- Directed by: Ayesha Sood
- Starring: Anubhuti Banerjee, Rumi Harish, Patruni Sastry, Siddharth dope, Rie, Teena, Aryan, Madhuri
- Country of origin: India
- Original languages: Hindi, English

Production
- Producers: Zoya Aktar, Reema Kagti
- Cinematography: Archana Ghangrekar
- Animator: Harkat Studios
- Production company: Tiger Baby Productions

Original release
- Network: Amazon Prime Video
- Release: 13 June 2025

= In Transit (Indian TV series) =

In Transit is a 2025 Indian English-language documentary series directed by Ayesha Sood and produced by Zoya Akhtar and Reema Kagti under the Tiger Baby Films banner. The four-part docuseries premiered on Amazon Prime Video on 13 June 2025 and explores the lives of nine transgender and non-binary individuals across India. It presents personal narratives around gender identity, societal acceptance, family relationships, and personal transformation.

== Cast ==
- Patruni Sastry, a performance artist and drag queen
- Aryan Somayian, a clinical psychologist from Mumbai
- Rumi Harish, a classical musician
- Siddharth Dope, a school educator from Tripura
- Anubhuti Banerjee, a software employee
- Saher Naaz, a surgeon
- Teena, a school teacher
- Madhuri Sarode, an actress, dancer and activist
- Rie Raut, a Dalit trans activist

== Production ==
In Transit was conceptualized following feedback from audiences about the representation of trans characters in Indian media, particularly in the series Made in Heaven. The creators undertook over 18 months of research and development to ensure the authenticity and diversity of stories. The production aimed to cover different geographies across India and capture a wide range of lived experiences within the trans and non-binary spectrum.
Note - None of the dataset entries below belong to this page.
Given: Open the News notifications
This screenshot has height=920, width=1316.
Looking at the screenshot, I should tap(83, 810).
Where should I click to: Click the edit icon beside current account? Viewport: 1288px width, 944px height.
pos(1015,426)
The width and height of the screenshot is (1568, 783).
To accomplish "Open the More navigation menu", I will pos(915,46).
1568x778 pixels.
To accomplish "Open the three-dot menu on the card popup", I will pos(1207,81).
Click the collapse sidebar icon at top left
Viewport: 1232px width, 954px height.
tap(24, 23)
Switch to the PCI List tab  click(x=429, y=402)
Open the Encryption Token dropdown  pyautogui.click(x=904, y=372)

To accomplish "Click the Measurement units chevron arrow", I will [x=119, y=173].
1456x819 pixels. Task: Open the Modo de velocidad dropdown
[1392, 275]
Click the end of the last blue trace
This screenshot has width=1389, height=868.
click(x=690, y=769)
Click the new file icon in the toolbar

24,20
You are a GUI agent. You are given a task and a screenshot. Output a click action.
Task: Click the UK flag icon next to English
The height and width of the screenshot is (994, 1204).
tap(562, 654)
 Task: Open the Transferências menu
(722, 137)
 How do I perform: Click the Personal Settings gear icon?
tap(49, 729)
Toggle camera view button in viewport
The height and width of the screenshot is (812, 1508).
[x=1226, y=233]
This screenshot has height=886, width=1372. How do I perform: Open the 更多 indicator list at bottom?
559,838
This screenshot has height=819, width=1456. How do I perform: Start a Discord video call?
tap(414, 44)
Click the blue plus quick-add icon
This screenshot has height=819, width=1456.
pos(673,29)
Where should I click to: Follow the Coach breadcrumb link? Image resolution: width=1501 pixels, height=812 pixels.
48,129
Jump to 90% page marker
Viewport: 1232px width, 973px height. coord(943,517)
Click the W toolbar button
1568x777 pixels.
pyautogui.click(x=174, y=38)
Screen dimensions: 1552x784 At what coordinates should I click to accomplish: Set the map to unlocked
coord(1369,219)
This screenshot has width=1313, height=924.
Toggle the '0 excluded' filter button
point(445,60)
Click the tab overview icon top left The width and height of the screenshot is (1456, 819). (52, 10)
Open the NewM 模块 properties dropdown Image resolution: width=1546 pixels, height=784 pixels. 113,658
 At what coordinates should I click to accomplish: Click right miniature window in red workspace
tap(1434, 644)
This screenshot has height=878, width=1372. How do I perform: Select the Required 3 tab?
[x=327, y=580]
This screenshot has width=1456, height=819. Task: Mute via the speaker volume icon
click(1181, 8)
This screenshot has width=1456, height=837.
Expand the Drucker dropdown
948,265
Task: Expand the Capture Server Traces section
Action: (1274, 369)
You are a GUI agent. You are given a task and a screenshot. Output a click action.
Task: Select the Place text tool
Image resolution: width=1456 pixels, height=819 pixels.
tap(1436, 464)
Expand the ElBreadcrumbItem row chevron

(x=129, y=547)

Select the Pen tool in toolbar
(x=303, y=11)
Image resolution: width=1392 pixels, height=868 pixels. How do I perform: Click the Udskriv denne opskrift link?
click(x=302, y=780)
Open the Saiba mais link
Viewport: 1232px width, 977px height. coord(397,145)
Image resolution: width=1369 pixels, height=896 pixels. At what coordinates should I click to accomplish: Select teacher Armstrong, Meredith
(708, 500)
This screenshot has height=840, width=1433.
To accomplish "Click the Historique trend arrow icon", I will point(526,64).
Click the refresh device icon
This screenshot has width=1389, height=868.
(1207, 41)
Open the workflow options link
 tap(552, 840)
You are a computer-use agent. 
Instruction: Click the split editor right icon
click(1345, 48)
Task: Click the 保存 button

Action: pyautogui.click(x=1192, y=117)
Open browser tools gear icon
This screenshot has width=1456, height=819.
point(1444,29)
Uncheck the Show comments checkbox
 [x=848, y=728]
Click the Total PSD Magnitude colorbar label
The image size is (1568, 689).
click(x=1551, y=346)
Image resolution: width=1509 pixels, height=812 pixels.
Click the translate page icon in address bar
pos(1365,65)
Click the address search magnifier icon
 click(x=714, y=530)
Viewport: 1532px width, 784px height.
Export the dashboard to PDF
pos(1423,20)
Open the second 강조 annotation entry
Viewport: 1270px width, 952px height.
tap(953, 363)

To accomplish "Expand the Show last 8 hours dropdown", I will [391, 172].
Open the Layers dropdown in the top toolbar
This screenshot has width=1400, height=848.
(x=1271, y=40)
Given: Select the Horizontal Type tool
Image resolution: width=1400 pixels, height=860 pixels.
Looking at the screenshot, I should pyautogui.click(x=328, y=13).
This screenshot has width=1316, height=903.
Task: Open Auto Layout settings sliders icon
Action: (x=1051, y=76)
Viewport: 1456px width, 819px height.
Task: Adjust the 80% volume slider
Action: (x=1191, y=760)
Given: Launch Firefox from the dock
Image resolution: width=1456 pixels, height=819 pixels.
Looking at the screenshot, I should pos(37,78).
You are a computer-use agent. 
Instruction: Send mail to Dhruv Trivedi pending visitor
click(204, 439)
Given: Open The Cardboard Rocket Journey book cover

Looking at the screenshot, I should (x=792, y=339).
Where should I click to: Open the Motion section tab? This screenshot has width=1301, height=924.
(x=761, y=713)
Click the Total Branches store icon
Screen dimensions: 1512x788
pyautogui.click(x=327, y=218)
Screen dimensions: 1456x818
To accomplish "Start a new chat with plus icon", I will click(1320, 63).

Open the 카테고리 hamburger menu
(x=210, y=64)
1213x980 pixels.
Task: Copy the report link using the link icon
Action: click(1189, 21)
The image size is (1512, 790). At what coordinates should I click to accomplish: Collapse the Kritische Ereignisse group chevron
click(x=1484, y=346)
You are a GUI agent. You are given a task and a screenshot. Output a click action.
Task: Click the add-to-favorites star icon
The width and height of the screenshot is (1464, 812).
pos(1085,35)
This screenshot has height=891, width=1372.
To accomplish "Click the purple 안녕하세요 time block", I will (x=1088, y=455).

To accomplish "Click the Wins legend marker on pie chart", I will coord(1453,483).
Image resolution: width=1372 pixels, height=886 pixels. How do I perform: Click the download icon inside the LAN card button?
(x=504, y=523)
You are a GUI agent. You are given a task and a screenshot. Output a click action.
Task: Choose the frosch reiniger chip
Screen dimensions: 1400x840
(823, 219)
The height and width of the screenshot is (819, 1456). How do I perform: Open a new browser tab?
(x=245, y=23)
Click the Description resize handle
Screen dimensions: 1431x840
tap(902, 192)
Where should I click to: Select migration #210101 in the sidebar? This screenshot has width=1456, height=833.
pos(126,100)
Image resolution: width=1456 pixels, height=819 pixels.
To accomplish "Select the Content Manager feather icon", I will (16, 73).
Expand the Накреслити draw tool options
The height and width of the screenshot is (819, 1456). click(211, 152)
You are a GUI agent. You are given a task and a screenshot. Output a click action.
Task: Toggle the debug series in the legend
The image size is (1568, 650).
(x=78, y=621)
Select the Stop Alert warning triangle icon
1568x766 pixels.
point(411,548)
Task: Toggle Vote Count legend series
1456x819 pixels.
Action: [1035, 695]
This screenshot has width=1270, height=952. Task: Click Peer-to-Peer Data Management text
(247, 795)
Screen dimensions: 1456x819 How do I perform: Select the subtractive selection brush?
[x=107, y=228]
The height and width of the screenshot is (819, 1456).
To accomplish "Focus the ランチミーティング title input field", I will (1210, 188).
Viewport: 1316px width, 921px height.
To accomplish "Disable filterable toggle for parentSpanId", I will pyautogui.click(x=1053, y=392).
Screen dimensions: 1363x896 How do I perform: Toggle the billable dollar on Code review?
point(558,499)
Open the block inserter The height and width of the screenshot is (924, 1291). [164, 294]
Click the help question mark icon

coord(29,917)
The series was filmed in a documentary style, blending interviews with observational footage. Director Ayesha Sood is known for her socially engaged work and brought an empathetic, non-intrusive approach to the filming process.

== Release ==
The series was released globally on Amazon Prime Video on 13 June 2025. Its launch was timed to coincide with Pride Month, and it was accompanied by promotional events, media coverage, and discussions on gender inclusivity in India.

== Reception ==
In Transit received widespread acclaim from critics, activists, and audiences for its nuanced and empathetic portrayal of transgender and non-binary lives in India. Reviewers praised the series for steering clear of sensationalism and instead focusing on the lived realities of its subjects with dignity and honesty. Hindustan Times described it as "a sensitively told portrait" that captures emotional moments of reconciliation, resistance, and revelation. Social Ketchup highlighted its quiet power, calling it "familiar yet vital," noting how its repetition of certain struggles emphasizes the urgent need for visibility and systemic change. Many lauded director Ayesha Sood's ability to create a space where participants could authentically share their truths, with critics emphasizing that the docuseries lets people speak for themselves rather than being spoken about. The representation was celebrated for its diversity—not just in terms of gender identity, but also in its inclusion of different regions, socio-economic classes, languages, and faith backgrounds making In Transit one of the most comprehensive explorations of India's queer and trans spectrum to date. Industry voices have since called it a landmark in queer storytelling, applauding its potential to spark essential conversations around inclusivity, media responsibility, and allyship. In Transit has been nominated for GLAAD media awards for 2025 in outstanding documentary category.